А остальное? Поезд стучит на стыках, лязгают буфера, тревожный скрежет металла нарастает на поворотах, мы приближаемся к Польше, мы возвращаемся в страну, где снова можно слушать Шопена у себя дома и в концертных залах, в страну, где теперь нет комендантского часа, где люди ко многому относятся беспечно, но ценят свободу и не теряют чувства юмора, даже в самые трудные минуты жизни.
Я написала письмо Соланж и отправила его перед отъездом. Может, оно отыщет ее где-нибудь в Италии. Но я даже не буду мечтать о том, что когда-нибудь она даст сольный концерт в Варшаве. Ведь Национальная филармония, как и почти вся столица, разрушена и сожжена, и, наверное, не скоро поднимется это здание из руин и не скоро зазвучит в нем, как бывало прежде, музыка. В Варшаве ждут нас черные развалины. И люди там ходят посредине мостовой, протоптав дорожки среди руин.
В Нюрнберге остаются на скамье подсудимых невиновные убийцы, бесстрастно, по-своему оценивающие войну, хотя и пытались газом уничтожить целые народы.
Поезд мчится, Томаш уснул, а я по вагонам, по качающимся над буферами железкам пробираюсь в самый конец и смотрю оттуда через окно на переплетающиеся, извивающиеся, убегающие пути.
Последний вагон с грохотом мотает из стороны в сторону, в нем никого нет, и кажется, что моментами колеса едва касаются рельсов.

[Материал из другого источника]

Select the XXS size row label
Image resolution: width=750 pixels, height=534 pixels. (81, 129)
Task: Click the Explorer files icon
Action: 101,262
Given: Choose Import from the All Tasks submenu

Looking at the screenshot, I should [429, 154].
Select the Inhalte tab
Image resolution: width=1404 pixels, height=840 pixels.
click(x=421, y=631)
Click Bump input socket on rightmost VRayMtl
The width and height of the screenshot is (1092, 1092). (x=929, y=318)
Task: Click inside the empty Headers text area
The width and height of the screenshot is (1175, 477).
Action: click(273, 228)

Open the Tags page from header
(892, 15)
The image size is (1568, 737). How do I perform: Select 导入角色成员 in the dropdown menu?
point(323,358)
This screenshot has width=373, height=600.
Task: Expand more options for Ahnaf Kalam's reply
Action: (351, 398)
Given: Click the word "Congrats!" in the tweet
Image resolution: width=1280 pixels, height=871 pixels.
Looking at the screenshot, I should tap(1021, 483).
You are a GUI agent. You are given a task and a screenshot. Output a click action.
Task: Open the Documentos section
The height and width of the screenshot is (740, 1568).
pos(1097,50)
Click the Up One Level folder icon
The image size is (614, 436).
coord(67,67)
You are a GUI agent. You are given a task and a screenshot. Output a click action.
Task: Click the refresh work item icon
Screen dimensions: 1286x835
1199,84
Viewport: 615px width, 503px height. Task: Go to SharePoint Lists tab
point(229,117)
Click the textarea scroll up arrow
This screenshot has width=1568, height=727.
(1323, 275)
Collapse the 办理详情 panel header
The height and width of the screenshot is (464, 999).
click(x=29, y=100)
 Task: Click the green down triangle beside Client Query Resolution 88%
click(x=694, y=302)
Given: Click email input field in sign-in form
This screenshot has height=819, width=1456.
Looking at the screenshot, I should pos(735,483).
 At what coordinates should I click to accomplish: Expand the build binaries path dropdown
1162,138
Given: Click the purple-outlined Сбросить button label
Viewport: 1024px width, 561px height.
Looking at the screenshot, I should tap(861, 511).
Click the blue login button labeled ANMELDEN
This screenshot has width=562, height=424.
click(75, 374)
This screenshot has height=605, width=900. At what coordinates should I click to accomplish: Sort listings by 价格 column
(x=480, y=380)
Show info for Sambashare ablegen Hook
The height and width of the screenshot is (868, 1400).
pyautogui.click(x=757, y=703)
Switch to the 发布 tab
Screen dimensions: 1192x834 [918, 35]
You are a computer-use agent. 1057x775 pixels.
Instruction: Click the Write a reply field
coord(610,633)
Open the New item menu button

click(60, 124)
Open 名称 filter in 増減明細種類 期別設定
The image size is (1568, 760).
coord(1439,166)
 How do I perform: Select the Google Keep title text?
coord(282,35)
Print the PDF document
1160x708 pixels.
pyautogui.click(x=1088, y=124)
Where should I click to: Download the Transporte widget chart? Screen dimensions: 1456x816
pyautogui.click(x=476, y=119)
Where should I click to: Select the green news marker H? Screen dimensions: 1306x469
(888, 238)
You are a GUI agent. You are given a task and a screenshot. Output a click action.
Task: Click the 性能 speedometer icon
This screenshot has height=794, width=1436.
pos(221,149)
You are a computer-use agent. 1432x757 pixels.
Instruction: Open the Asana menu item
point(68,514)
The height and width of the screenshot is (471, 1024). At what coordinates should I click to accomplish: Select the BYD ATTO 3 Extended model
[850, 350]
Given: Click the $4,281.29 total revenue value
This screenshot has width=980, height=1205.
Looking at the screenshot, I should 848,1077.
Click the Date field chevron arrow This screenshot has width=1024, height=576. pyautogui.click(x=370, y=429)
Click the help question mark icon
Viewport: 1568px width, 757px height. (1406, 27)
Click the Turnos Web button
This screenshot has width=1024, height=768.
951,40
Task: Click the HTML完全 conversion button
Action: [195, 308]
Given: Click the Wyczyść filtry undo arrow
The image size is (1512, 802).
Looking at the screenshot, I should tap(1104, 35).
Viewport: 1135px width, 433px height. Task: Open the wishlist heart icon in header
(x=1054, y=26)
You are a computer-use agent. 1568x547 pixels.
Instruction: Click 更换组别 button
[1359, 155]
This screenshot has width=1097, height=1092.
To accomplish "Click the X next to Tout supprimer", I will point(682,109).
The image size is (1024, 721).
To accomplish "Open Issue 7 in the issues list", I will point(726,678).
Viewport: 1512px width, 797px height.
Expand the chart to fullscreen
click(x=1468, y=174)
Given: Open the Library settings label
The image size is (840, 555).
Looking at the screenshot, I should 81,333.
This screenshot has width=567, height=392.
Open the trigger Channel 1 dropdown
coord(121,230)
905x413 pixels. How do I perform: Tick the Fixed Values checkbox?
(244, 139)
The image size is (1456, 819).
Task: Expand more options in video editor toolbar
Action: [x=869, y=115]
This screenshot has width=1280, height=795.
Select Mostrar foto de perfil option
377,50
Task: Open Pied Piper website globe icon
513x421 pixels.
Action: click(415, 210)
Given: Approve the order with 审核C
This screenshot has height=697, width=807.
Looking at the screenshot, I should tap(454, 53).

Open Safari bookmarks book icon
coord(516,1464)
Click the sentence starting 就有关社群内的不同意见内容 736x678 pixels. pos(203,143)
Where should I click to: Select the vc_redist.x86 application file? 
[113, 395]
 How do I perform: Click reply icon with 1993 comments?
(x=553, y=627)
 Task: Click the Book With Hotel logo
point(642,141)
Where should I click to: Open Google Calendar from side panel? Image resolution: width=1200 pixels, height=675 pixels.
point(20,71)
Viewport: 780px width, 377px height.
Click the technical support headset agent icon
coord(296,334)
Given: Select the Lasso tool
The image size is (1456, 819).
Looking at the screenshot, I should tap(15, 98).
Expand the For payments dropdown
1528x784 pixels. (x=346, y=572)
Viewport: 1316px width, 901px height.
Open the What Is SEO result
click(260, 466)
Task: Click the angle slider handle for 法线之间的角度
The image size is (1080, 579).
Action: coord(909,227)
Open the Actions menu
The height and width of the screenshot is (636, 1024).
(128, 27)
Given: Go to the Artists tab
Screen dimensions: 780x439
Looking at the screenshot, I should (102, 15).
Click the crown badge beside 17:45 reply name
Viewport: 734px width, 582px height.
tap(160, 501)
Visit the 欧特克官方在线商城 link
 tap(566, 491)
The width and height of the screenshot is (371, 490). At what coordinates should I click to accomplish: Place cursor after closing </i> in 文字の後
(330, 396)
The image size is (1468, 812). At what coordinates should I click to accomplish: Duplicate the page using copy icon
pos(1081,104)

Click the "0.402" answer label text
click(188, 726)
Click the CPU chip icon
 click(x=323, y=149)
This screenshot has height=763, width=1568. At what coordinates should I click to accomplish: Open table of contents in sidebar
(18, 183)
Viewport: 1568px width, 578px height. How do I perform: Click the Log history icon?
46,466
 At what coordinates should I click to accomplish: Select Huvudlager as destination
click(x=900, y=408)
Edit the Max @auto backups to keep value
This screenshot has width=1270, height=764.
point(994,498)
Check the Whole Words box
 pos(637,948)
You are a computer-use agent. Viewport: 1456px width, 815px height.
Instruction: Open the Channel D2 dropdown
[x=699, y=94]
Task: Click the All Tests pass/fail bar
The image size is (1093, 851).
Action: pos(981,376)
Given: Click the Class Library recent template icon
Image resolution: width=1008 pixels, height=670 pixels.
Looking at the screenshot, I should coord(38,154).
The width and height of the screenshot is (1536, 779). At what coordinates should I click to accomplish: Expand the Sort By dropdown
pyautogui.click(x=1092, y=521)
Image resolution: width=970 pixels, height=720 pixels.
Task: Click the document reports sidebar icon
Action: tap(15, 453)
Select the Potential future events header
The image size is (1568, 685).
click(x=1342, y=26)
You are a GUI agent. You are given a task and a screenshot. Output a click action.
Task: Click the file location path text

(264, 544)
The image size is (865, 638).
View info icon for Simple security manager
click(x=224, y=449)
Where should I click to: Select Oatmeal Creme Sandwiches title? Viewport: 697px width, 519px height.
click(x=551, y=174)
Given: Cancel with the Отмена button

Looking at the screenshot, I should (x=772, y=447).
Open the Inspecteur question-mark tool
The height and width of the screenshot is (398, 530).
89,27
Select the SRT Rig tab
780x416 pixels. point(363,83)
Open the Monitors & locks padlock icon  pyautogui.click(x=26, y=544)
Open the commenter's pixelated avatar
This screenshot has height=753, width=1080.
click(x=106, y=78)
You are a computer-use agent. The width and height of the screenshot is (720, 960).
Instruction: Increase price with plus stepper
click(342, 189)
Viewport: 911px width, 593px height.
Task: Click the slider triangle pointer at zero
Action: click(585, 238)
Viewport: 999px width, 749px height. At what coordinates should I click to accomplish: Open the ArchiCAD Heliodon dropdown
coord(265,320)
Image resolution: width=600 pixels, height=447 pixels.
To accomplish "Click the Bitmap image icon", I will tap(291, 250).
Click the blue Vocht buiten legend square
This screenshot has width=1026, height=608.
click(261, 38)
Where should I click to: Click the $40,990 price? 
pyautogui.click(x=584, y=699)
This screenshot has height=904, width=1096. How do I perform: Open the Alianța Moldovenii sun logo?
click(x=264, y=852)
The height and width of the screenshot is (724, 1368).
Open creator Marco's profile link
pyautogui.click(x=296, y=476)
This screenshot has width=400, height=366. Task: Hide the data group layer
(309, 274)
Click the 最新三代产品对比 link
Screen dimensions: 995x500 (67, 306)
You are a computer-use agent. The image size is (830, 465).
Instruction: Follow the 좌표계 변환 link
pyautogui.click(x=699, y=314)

На землю опускаются сумерки, наступает ранняя весенняя ночь. В это время в «Гранд-отеле» начинают кружиться фонари, отбрасывая на сидящих красные, золотые, голубые блики, оркестр зовет усталых людей отдохнуть. Мне слышится в стуке колес, как глубокий баритон назойливо поет модный шлягер, мелодия возвращается весь вечер, словно вызов.
За окнами все темнее, угасает день, и только красная полоска над горизонтом светится в том месте, где село солнце. На багряном фоне отчетливо видны сосны, белые стволы берез. Меня вдруг обуревает неимоверно сильное, как ностальгия, желание как можно скорее проехать пограничные столбы, чтобы за окном были наши черные ольхи, наши дубы и наши рябины. И тогда я мыслью и взглядом прижмусь к дереву, мыслью и взглядом поцелую шершавую кору.